On spark UI I can see that the parameter spark.executor.instances is 6, just as I intended, and somehow there are still only 2 executors.
I even tried setting this parameter from the code
sparkConf.set("spark.executor.instances", "6")
Again, I can see that the parameter was set to 6, but still there are only 2 executors.
Does anyone know why I couldn't increase the number of my executors?
yarn.nodemanager.resource.memory-mb is 12g in yarn-site.xml
Increase yarn.nodemanager.resource.memory-mb in yarn-site.xml
With 12g per node you can only launch driver(3g) and 2 executors(11g).
Node1 - driver 3g (+7% overhead)
Node2 - executor1 11g (+7% overhead)
Node3 - executor2 11g (+7% overhead)
now you are requesting for executor3 of 11g and no node has 11g memory available.
for 7% overhead refer spark.yarn.executor.memoryOverhead and spark.yarn.driver.memoryOverhead in https://spark.apache.org/docs/1.2.0/running-on-yarn.html
Note that yarn.nodemanager.resource.memory-mb is total memory that a single NodeManager can allocate across all containers on one node.
In your case, since yarn.nodemanager.resource.memory-mb = 12G, if you add up the memory allocated to all YARN containers on any single node, it cannot exceed 12G.
You have requested 11G (-executor-memory 11G) for each Spark Executor container. Though 11G is less than 12G, this still won't work. Why ?
Because you have to account for spark.yarn.executor.memoryOverhead, which is min(executorMemory * 0.10, 384) (by default, unless you override it).
So, following math must hold true:
spark.executor.memory + spark.yarn.executor.memoryOverhead <= yarn.nodemanager.resource.memory-mb
See: https://spark.apache.org/docs/latest/running-on-yarn.html for latest documentation on spark.yarn.executor.memoryOverhead
Moreover, spark.executor.instances is merely a request. Spark ApplicationMaster for your application will make a request to YARN ResourceManager for number of containers = spark.executor.instances. Request will be granted by ResourceManager on NodeManager node based on:
Resource availability on the node.
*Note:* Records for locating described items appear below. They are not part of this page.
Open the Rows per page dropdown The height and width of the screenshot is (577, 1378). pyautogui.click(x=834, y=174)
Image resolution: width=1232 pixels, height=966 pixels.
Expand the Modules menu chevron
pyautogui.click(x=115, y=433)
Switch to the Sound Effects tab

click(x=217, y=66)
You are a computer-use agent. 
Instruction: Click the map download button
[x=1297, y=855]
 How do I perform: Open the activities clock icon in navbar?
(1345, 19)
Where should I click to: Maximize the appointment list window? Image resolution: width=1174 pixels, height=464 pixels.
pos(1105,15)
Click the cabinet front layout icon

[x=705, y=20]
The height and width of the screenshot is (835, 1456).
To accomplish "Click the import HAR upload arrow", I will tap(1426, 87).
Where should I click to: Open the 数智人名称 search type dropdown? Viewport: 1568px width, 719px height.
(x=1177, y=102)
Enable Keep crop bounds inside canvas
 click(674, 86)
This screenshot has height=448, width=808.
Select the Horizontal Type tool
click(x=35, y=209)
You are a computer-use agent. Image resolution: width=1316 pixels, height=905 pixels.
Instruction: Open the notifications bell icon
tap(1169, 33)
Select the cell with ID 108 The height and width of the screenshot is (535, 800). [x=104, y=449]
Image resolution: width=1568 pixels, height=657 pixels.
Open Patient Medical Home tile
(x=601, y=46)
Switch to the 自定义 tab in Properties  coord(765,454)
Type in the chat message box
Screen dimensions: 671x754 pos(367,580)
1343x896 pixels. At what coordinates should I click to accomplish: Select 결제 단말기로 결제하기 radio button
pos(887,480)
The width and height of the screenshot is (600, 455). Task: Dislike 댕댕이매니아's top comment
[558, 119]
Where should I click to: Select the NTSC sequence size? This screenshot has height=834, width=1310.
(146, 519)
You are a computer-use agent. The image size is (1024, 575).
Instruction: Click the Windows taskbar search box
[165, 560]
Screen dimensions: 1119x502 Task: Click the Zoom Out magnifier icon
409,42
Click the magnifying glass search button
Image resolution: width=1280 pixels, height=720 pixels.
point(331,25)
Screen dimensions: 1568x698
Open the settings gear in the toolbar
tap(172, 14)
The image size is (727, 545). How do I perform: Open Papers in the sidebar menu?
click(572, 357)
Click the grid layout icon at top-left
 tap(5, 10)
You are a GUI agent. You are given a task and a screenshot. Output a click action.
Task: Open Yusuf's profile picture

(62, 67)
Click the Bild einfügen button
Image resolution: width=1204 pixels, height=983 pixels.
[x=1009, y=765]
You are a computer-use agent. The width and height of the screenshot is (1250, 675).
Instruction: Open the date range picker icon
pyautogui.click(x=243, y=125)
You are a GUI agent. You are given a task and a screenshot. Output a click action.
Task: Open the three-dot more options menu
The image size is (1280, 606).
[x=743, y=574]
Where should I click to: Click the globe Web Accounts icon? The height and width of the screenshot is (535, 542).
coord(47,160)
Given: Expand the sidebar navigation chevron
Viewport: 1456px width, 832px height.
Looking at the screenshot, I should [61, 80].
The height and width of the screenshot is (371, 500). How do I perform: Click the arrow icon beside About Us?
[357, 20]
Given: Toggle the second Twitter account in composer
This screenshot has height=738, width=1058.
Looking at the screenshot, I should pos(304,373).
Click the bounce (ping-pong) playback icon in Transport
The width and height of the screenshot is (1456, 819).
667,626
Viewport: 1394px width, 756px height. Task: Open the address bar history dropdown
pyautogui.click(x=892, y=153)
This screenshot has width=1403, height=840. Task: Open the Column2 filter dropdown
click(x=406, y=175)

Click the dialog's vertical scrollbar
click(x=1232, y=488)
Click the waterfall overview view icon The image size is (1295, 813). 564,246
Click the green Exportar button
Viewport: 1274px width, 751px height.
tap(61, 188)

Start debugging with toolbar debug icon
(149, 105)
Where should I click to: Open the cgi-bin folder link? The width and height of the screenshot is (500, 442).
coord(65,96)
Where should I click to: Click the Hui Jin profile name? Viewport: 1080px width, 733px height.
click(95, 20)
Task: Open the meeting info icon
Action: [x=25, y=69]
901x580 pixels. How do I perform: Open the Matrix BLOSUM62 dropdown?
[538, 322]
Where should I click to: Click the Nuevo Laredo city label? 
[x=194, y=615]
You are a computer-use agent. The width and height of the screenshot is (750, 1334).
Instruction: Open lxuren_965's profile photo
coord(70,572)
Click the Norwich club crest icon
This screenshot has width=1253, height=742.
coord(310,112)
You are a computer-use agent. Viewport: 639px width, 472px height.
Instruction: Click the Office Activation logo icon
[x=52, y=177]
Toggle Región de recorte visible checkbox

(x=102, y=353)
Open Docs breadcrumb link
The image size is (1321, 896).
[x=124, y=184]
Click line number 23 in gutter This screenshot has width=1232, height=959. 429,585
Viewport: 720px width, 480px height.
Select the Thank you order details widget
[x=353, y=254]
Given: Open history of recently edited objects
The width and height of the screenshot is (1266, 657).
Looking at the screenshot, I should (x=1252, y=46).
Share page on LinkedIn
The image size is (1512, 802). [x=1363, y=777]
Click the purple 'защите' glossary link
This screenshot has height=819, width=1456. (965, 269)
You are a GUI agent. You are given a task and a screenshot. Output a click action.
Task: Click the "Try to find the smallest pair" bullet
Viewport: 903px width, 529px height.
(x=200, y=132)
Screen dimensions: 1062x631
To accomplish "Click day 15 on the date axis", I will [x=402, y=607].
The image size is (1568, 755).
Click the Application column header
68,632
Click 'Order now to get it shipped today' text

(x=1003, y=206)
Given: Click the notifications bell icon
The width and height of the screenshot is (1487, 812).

YARN scheduling has its own nuances - this is a good primer on how YARN FairScheduler works.
Whether yarn.nodemanager.resource.memory-mb threshold has not been exceeded on the node:
(number of spark containers running on the node * (spark.executor.memory + spark.yarn.executor.memoryOverhead)) <= yarn.nodemanager.resource.memory-mb*
If the request is not granted, request will be queued and granted when above conditions are met.
To utilize the spark cluster to its full capacity you need to set values for --num-executors, --executor-cores and --executor-memory as per your cluster:
--num-executors command-line flag or spark.executor.instances configuration property controls the number of executors requested ;
--executor-cores command-line flag or spark.executor.cores configuration property controls the number of concurrent tasks an executor can run ;
--executor-memory command-line flag or spark.executor.memory configuration property controls the heap size.
You only have 3 nodes in the cluster, and one will be used as the driver, you have only 2 nodes left, how can you create 6 executors?
I think you confused --num-executors with --executor-cores.
To increase concurrency, you need more cores, you want to utilize all the CPUs in your cluster.